### WORK ITEM
Transcribe the stretch of entries below from the line with "Where should I click to: Toggle" through the line with "Expand the S Berlin Yorkstrasse 1 dropdown", exactly and with both ends included; leave out all other lines.

################

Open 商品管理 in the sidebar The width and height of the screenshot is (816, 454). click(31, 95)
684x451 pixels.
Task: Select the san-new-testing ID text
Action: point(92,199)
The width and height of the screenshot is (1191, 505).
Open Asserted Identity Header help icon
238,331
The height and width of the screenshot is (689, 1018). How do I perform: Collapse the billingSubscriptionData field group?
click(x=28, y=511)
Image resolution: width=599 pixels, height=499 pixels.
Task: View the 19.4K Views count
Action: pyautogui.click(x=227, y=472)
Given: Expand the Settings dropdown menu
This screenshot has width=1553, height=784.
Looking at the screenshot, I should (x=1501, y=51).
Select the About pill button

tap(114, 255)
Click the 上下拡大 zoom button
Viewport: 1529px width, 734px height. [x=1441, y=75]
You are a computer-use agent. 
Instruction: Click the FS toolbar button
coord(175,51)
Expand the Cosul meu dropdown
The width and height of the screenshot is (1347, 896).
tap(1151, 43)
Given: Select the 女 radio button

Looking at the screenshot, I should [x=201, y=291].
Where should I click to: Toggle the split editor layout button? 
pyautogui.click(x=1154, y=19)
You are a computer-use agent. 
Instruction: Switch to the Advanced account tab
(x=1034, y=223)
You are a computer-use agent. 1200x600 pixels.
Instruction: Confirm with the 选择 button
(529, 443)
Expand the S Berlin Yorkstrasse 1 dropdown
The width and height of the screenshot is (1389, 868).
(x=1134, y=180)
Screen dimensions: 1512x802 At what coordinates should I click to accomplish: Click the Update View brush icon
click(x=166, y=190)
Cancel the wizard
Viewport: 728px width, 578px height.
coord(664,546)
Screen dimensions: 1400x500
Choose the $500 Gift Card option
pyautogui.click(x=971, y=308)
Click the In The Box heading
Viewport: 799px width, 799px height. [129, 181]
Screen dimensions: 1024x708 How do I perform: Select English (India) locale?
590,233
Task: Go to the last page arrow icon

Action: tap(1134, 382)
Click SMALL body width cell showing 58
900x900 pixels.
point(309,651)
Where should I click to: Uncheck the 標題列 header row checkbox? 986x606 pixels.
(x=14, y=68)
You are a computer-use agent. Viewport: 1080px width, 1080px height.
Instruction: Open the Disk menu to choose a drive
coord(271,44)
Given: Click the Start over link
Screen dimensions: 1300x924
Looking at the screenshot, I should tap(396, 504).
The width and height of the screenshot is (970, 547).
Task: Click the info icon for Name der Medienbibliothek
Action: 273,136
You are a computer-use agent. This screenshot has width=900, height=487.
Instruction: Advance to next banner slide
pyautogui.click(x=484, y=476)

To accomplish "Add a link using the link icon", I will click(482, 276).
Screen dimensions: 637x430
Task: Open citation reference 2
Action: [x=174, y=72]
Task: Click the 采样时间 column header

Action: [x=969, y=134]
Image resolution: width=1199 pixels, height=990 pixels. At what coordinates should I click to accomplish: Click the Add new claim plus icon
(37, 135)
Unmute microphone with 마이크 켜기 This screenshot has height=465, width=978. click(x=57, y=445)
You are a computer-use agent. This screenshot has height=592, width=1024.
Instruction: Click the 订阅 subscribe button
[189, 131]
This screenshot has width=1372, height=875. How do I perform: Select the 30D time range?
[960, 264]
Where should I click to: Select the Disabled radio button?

################

### SOLUTION TO THIS EXERCISE
Where should I click to: Toggle the split editor layout button? 
pyautogui.click(x=1154, y=19)
You are a computer-use agent. 
Instruction: Switch to the Advanced account tab
(x=1034, y=223)
You are a computer-use agent. 1200x600 pixels.
Instruction: Confirm with the 选择 button
(529, 443)
Expand the S Berlin Yorkstrasse 1 dropdown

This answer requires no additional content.